◆ EXERCISE DIRECTIONS: Rewrite these rows with every "icon" replaced by "symbol" and everything else left unchanged. Leave the pictures out.

◆ PROVIDED RECORDS:

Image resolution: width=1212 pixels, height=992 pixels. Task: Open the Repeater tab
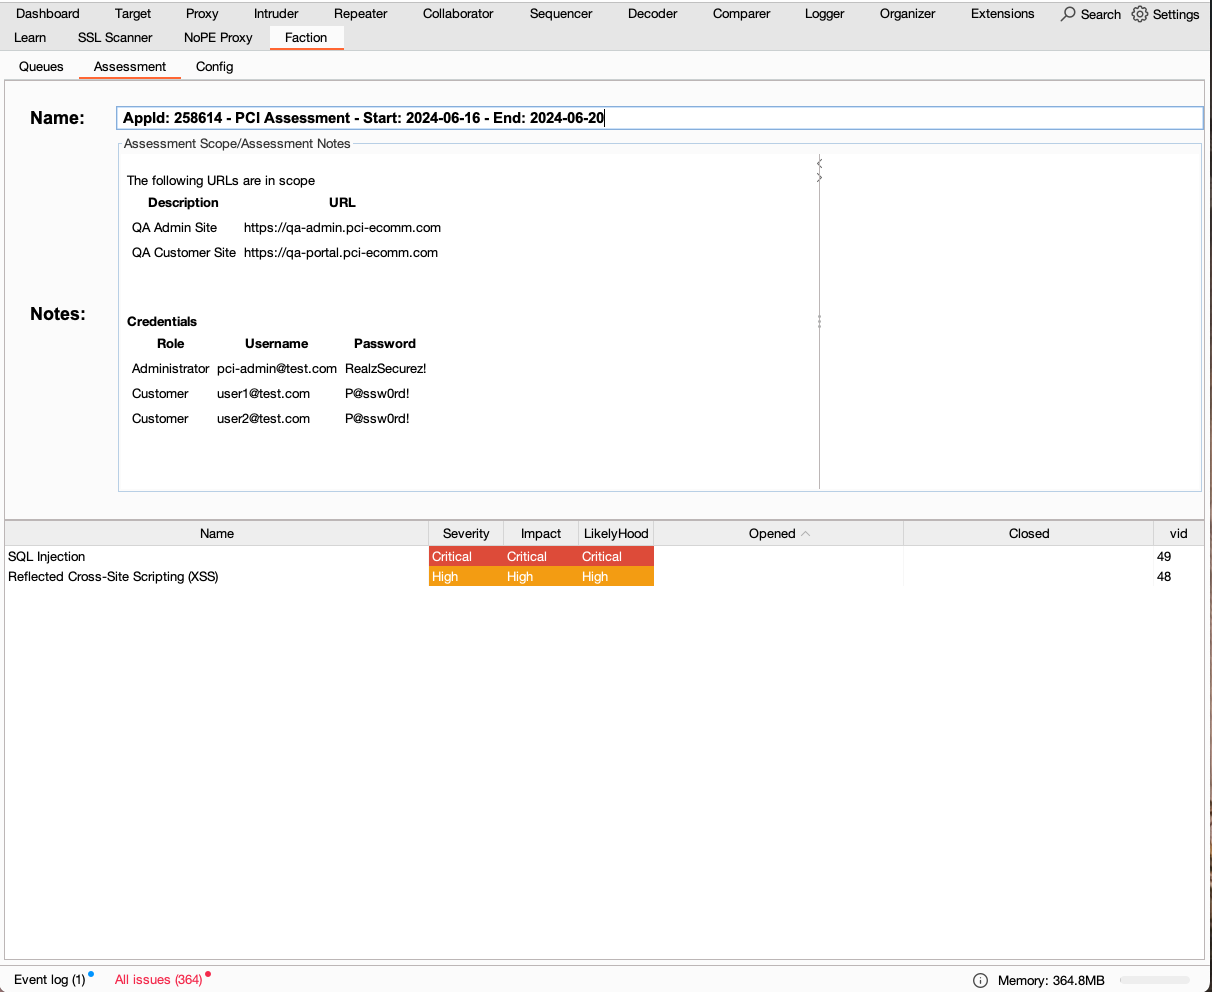361,14
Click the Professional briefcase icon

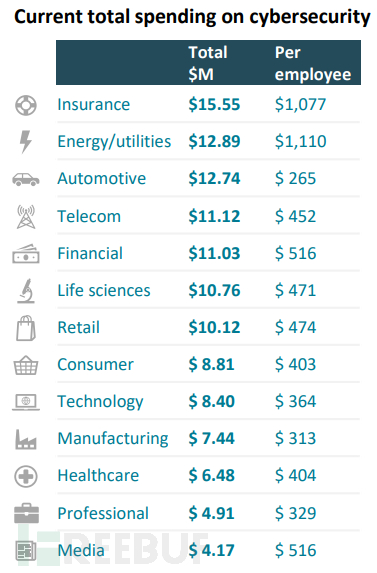(x=26, y=513)
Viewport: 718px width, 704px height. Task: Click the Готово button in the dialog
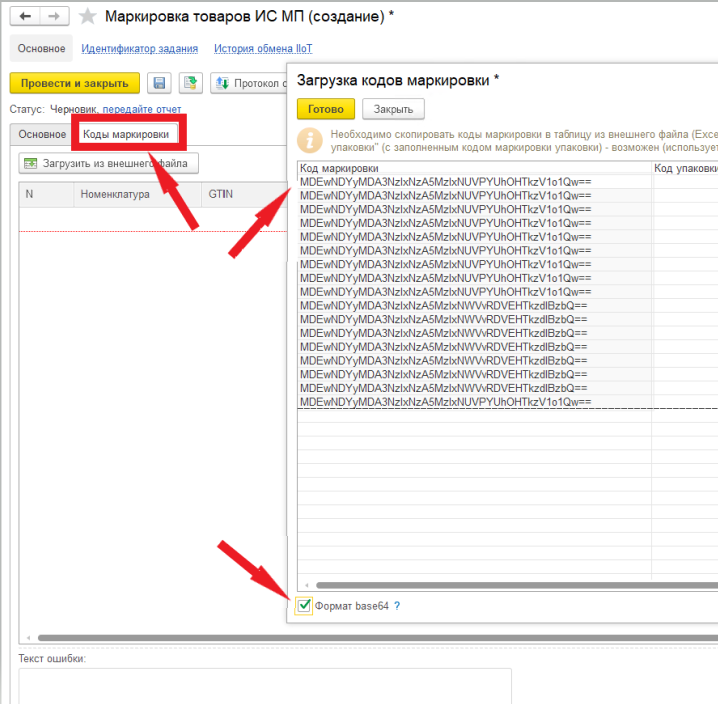pyautogui.click(x=325, y=109)
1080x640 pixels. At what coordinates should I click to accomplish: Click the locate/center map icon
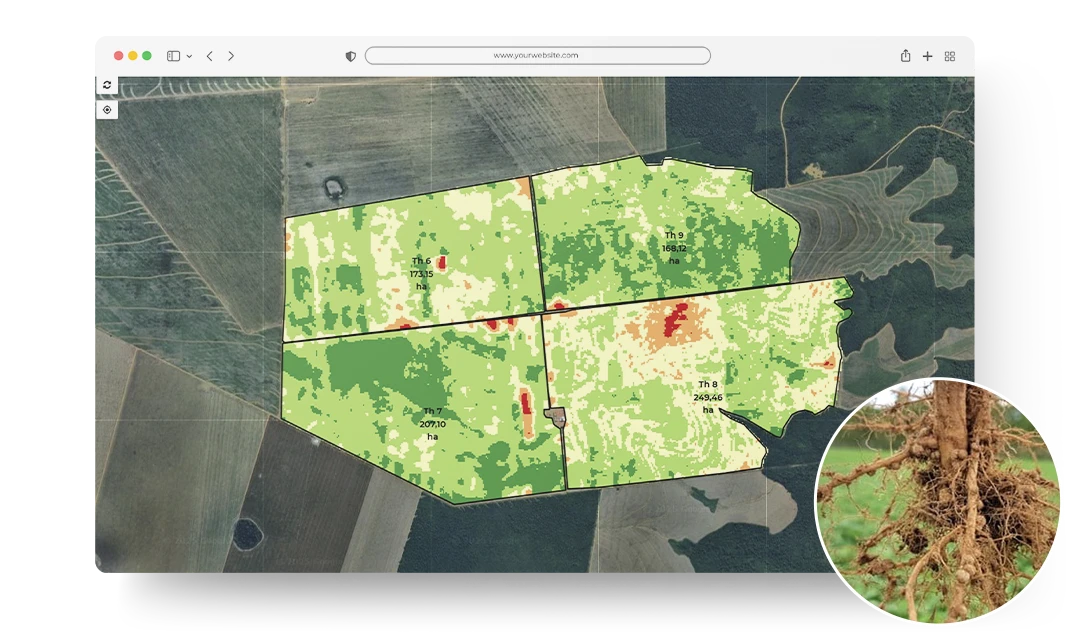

◆ WORKED SOLUTION:
Image resolution: width=1212 pixels, height=992 pixels. Task: Open the Repeater tab
361,14
Click the Professional briefcase symbol

(x=26, y=513)
Viewport: 718px width, 704px height. Task: Click the Готово button in the dialog
pyautogui.click(x=325, y=109)
1080x640 pixels. At what coordinates should I click to accomplish: Click the locate/center map symbol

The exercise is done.